My keys to weight loss
I’ve really been thinking lately that I need to carve out more of an identity for myself in this blog world. I keep asking myself “Who am I?”
But some people just click on a certain post and then leave thinking “oh this girl really likes peanut butter” and not realize the journey that got me to this point.
It’s been about so much more than weight loss for me. But that’s a good place to start.
This was Josh and me during the Christmas season in 2005, the year we got married! This was also the time of my highest weight.
In January 2007, I started a major lifestyle overhaul that would eventually lead me to a vastly improved, healthier life. Part of this was losing 70 lbs, which took me about a year to achieve.

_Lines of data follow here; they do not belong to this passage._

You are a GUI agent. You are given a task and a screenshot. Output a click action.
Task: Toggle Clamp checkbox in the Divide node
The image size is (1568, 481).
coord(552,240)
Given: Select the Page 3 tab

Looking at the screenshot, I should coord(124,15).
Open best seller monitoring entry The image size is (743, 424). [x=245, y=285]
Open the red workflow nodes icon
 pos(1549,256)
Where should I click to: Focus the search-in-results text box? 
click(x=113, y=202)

One of my keys to the weight loss I experienced was Journaling.
- I logged everything I ate (or drank) in a journal (like this one) and tallied up (as best I could) the totals for calories, fat, carbohydrates, protein and fiber.
- I also tracked how many glasses of water I drank every day.
- The times of meals were recorded.
- It also had space for exercise.
- In the section labeled “notes” I tried to write something like “good day” or “wow, I ate too much” to gauge my mood or how I thought the day went.
Doing this made me aware of my habits. Previously, I had just sort of flown by the seat of my pants. I had no idea how many calories I was eating, I was hardly aware of what I was really eating at all.
Here’s what I do remember. Before, my day would consist of this:
- No breakfast at home; if I did eat, it was either Pop Tarts or chocolate donuts from the vending machine when I got to work.
- Lunch was usually from Wendy’s or McDonald’s, hamburger or chicken sandwich with fries. Sometimes I skipped lunch altogether or ate a frozen dinner (usually when I was attempting Weight Watchers).
- Three Musketeer bar and diet soda for that 2 o’clock slump. Speaking of diet soda, it’s pretty much all I drank.
- I honestly can’t remember what I ate for dinner. Sometimes I would just go through the drive thru at McDonald’s when I got off work (usually when I skipped lunch) and crash on the couch when I got home. When we went out to “real” restaurants, I always stuffed myself to the point of sickness. I took lots of Mylanta and Tums back then.
- Sometimes a 3 Musketeer for dessert. Or a Frosty, Blizzard, etc.
Even when I did Weight Watchers, I’d do my best to tally up “points” but I still ate those same foods, perhaps a bit less. I always lost 20 lbs, then stalled and gave up only to put on more weight.
I know the program has changed a lot since my time, but when you have the books with the points listed for every fast food restaurant menu, that does little to help the root of the problem.
When I started educating myself and realized the reality of the stuff I was putting into my body and what would happen if I continued down this road, I knew I wanted better.
In fact, I realized that I didn’t even really like that food, I had just gotten into the habit. I was eating food that was terrible for me and I didn’t like because it was convenient and because I didn’t care enough about myself or my body to take proper care of it.
But thankfully, I finally woke up and realized I am worth it. I also started associating what I ate with how I felt, which was a real eye opener.
Journaling worked well for me but I know it is not for everyone. I continued to journal more informally once I reached a comfortable weight.
This blog, in some ways, is like a food journal only I’m not trying to lose weight anymore. I am however, staying aware and still learning!
To this day, I plan my meals and snacks (apart from the blog) to help me stay on track (and try new recipes!) but I’m much more relaxed now. If I start to feel crappy or my pants start fitting too tight, I will keep a more detailed log until I feel back in control again.
Have you ever used a food journal? Do you find it helpful or not?
I’ll post another key soon, this barely scratches the surface. Thanks for reading!